D’autres chercheurs indiquent que la plus ancienne mention du nom de Mahomet, inscrite sur une monnaie arabo-sassanide, remonte à l’an 685 et ce n’est qu’en 692, soit 60 ans après sa mort présumée (632), qu’il fut intégré à la chahâda (profession de foi islamique) sous le règne du calife omeyyade Abdel Malik (685-705) qui la fit inscrire dans la mosaïque du Dôme du Rocher à Jérusalem, fixant ainsi l’islam comme religion officielle, l’arabe comme langue impériale et sacralisant les villes de La Mecque et de Médine (6).
C’est donc ce dernier qui aurait établi le Coran officiel, et non Othman, l’un de ses prédécesseurs (644-656), comme l’affirme le sunnisme qui se veut garant de l’orthodoxie islamique. Amir-Moezzi montre que ce parrainage othmanien fut décidé a posteriori dans un contexte de guerre civile avec les partisans d’Ali. Pour les alides (futurs chiites), cette version, muette sur la succession du « Prophète », aurait été falsifiée et surtout amputée de la désignation d’Ali (cousin et gendre de Mahomet) par Dieu comme premier calife (il sera le quatrième). Selon la tradition chiite, ce Coran intégral et intègre, caché par Ali et transmis secrètement d’imam à imam jusqu’au douzième et dernier, « ne sera révélé dans son intégralité que lors du Retour de l’imam caché à la Fin du temps ». Ainsi naquit « le conflit matriciel et paradigmatique par excellence, aussi bien sur le plan historique que doctrinal » qui se poursuit jusqu’à nos jours entre sunnites et chiites.
Les études proposées dans le premier volume permettent d’aborder avec profit les deux autres (commentaires, contextualisation et analyses de chaque sourate coranique). Grâce à cet ensemble argumenté, il n’est plus possible de s’aligner sans prudence sur les doctrines émises par les tenants de l’anhistoricité du Coran.

Annie Laurent

(1) Eyrolles, 2018, p. 34.
(2) Albin Michel, 2004, p. 154.
(3) L’exégèse coranique, PUF, coll. Que sais-je ?, 1998, p. 38.

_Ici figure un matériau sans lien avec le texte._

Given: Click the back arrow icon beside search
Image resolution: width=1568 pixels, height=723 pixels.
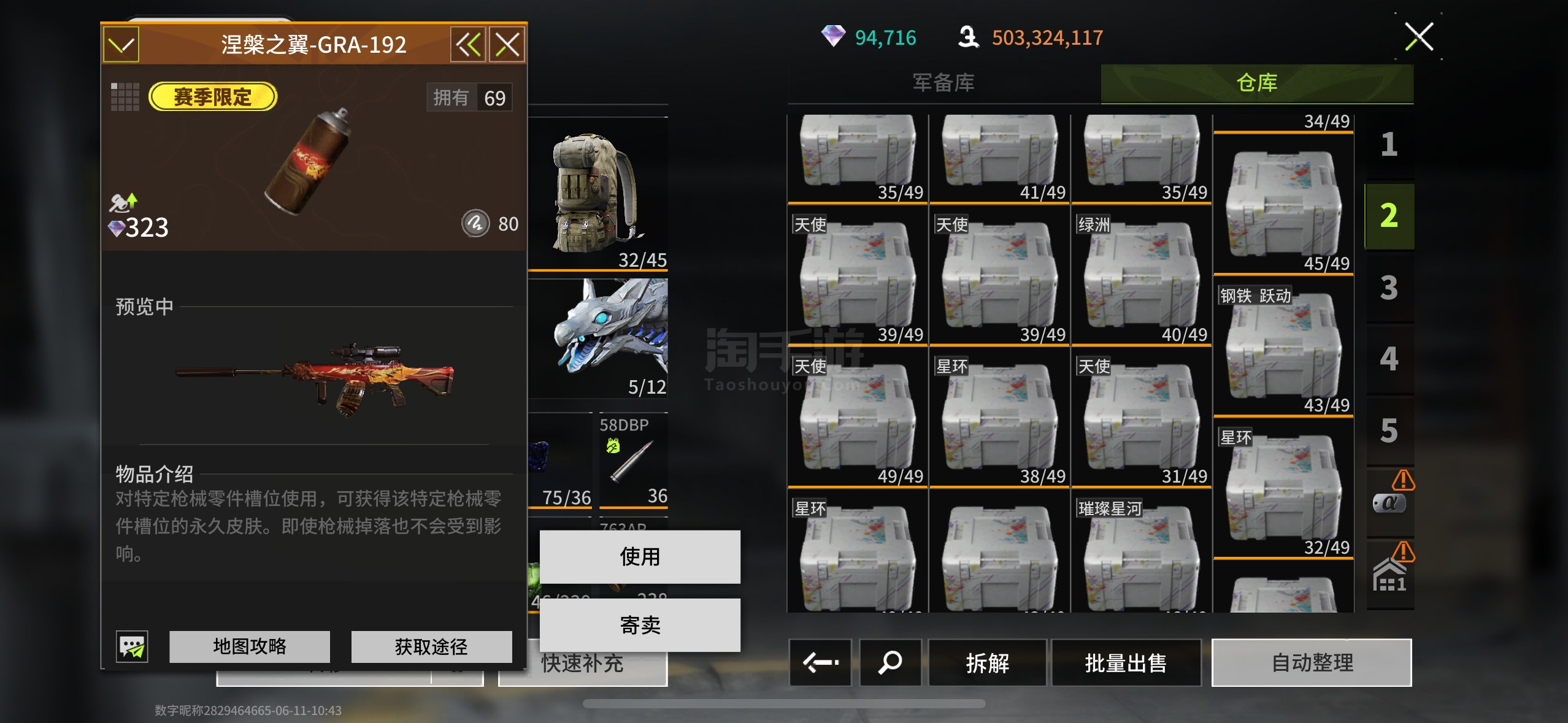Looking at the screenshot, I should coord(820,662).
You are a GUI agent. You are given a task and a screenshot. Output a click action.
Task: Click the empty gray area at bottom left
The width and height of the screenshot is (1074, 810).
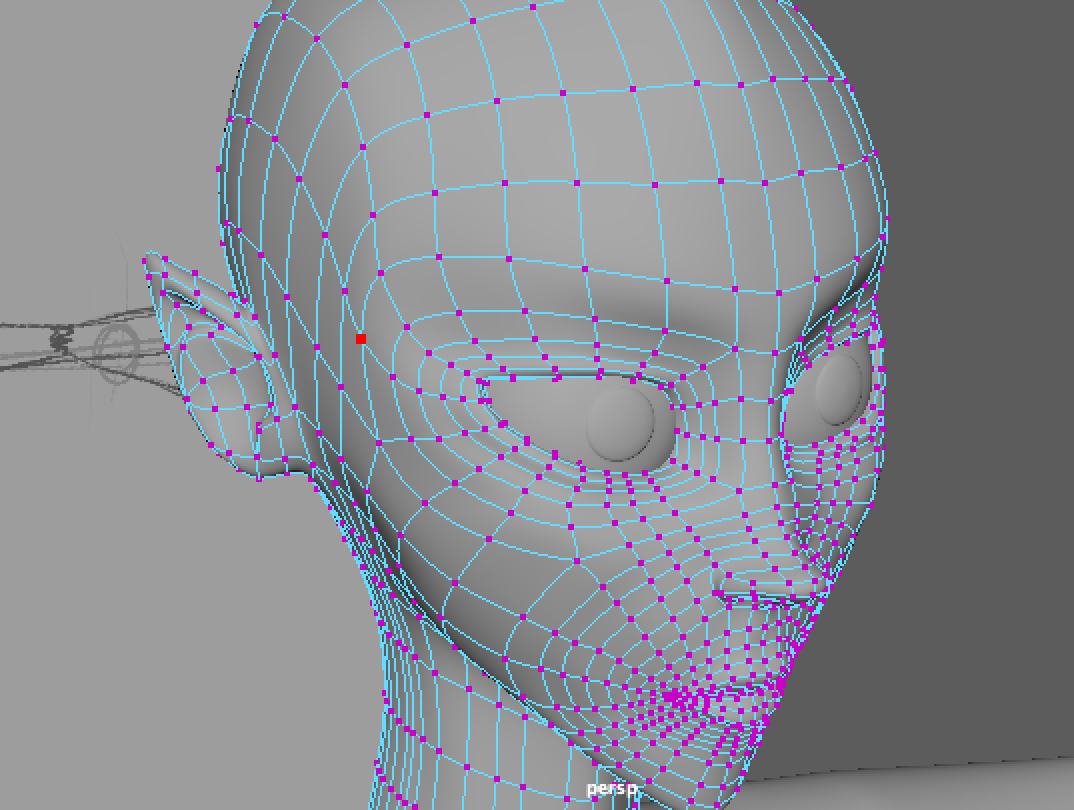pyautogui.click(x=150, y=650)
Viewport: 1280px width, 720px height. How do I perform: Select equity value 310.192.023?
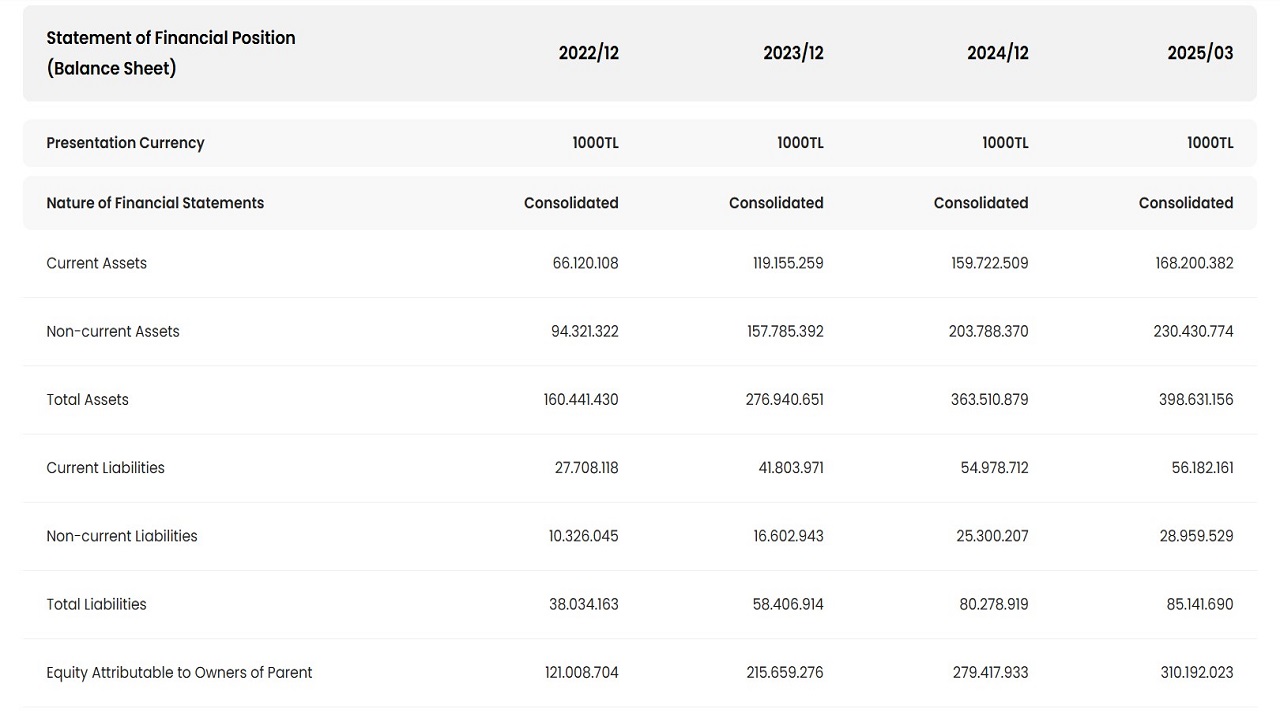[x=1196, y=672]
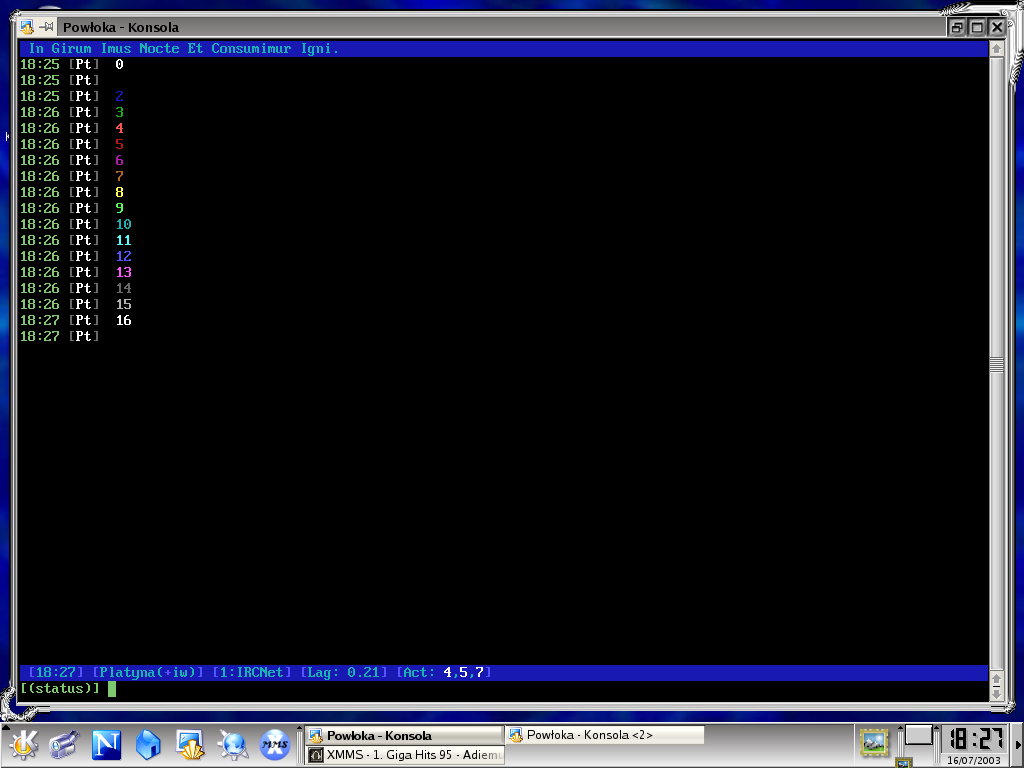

(4) « The Quest of the Historical Muhammad », International Journal of Middle East Studies, n° 23, 1991, p. 291-315.
(5) Cerf, 2019, 4372 pages, 89 €.
(6) Dans sa thèse de doctorat, Le Messie et son Prophète (Éditions de Paris, 2005), Edouard-Marie Gallez montre que ce « primo-islam » fut institué suite à l’échec des judéo-nazaréens qui avaient entraîné les tribus arabes dans leur dessein de reconquérir Jérusalem en vue de préparer le retour du Messie, événement qui n’eut pas lieu. Les Arabes suscitèrent alors une nouvelle religion qui faisait d’eux les véritables descendants d’Abraham par Ismaël. Cette thèse a été résumée par Odon Lafontaine dans Le grand secret de l’islam (Kindle-Amazon, 2020).